At Broadcasting House, people think they know what is coming. One source in Radio 4's newsroom revealed that there the new service was generally described as 'Bollocks FM'.

Staff fear that the idea for the news service has not been properly thought through. 'If it's all endless talking heads, it will be just dreadful, which is probably as much as they can afford,' the source said.

The BBC is prepared to give only broad, vague outlines. There will be news every hour. It will retain the existing 'spine' of Radio 4: the Today programme, The World At One, PM, The World Tonight.

Around them it will weave some programmes borrowed from the World Service; rework some old favourites - Letter From America will be extended to include other countries, while From Our Own Correspondent will include dispatches from the UK as well as overseas; and add a sprinkling of documentaries and a dash of regional reporting.

And there will, at all times, be a working newsroom, able to interrupt programming and cover breaking stories.

Taking the advice of a handful of radio broadcasters, who have preferred to remain anonymous, the Independent has tried to predict the shape of the new BBC long wave service. This is a sample of what we might have expected on Monday.

5.30am World Business Report (from the World Service).

6.00 News.

6.30 Today.

8.43 Science Update: a BBC specialist reports on the search for extra-terrestrial life in space.

9.00 News.

9.15 World Business Update.

9.30 From Our Own Correspondent: includes report on how Birmingham is preparing itself for this weekend's EC summit.

10.00 News.

So far, no need to interrupt scheduled programmes. Not much news.

10.15 World Business Update: includes job losses at Lucas.

10.30 Europe Today: documentary report on Spain.

11.00 Extended News.

11.30 Art Magazine: with reports on London Fashion Week; death of singer Lennie Peters.

11.45 Sport Update: considers whether showjumping is too dangerous for horses.

12.00 News.

12.15 World Business Update.

12.30 Comment: Serbian journalist on war in Bosnia.

12.35 Regional news round-ups from local radio.

13.00 World at One.

13.30 Bomb goes off in Covent Garden; several injured.

13.40 World at One ends; live reporting from scene at Covent Garden; interviews with IRA experts.

14.00 News.

14.14 Reuter reports massive earthquake in Cairo; hundreds dead.

14.15 World Business Update cut short to five minutes. World Service correspondent in Cairo does live link-up on earthquake; experts describe life in Cairo.

14.30 News Special: Norman Lamont before the Commons Treasury Select Committee. This is interrupted on the hour with shortened news bulletins.

16.30 World Business Update.

16.45 World Sport Round-up.

16.50 Back to Cairo - in place of scheduled Comment programme on Chinese Communist Party national congress.

17.00 PM: dedicated to Covent Garden bombing and aftermath.

18.00 News.

18.15 World Business Update.

18.30 Round Table: experts discuss Norman Lamont's performance.

19.00 News.

That is the end of the working news day. So how will the news service cope with the long hours after dark? Just more talking heads to fill the gaps between the news?

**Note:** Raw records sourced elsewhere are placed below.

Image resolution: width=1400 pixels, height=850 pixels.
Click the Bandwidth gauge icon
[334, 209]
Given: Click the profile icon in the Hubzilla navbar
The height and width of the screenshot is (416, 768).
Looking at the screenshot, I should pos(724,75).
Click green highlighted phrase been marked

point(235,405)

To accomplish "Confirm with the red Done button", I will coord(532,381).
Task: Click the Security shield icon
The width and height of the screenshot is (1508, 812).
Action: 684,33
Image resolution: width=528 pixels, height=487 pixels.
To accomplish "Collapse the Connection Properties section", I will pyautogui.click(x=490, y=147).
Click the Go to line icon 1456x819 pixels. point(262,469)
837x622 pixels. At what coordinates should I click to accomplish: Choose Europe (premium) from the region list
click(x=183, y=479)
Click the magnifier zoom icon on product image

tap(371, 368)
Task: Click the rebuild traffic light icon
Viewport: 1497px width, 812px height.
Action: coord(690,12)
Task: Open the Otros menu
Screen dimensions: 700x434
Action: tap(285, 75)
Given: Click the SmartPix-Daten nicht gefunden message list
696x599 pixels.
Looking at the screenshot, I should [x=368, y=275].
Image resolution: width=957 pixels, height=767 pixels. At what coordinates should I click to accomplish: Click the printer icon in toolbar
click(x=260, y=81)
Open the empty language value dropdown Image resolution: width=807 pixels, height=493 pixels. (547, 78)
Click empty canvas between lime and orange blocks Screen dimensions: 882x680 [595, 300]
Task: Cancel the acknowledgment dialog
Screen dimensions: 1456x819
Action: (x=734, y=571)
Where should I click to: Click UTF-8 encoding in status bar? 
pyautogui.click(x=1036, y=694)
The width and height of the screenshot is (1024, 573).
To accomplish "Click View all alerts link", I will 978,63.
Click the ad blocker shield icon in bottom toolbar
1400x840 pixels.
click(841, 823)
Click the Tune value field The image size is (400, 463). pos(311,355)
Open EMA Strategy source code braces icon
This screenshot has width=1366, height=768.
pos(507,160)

Reports from the Tokyo stock exchange overnight?

At present, Radio 4 closes down after the shipping forecast at 12.33am. The boredom factor becomes most important at night: most of the audience will already have heard the news during the day. More of the same, particularly if there is not a lot of news about, may prove very dull.

Charlie Cox, managing director of LBC, the independent London news station, offers what he calls 'this germ of advice: they must avoid speaking to experts too often. The classical example is that someone gets shot in the street and the first impulse is to go over to some criminal pyschology lecturer.'

LBC fills the space between the news bulletins with phone-ins, celebrity interviews, and drive-time shows. Conventional wisdom is that there are only two things that survive the small hours: music and phone-ins. At night, LBC tries to provide 'companionship' through the phone-in. The BBC has ruled out phone-ins.

There is one other problem that programme schedulers at Broadcasting House may face: money. At present Radio 1 enjoys a budget of more than pounds 30m. The news service is expecting only pounds 9m, though news gathering is the most expensive sector in radio.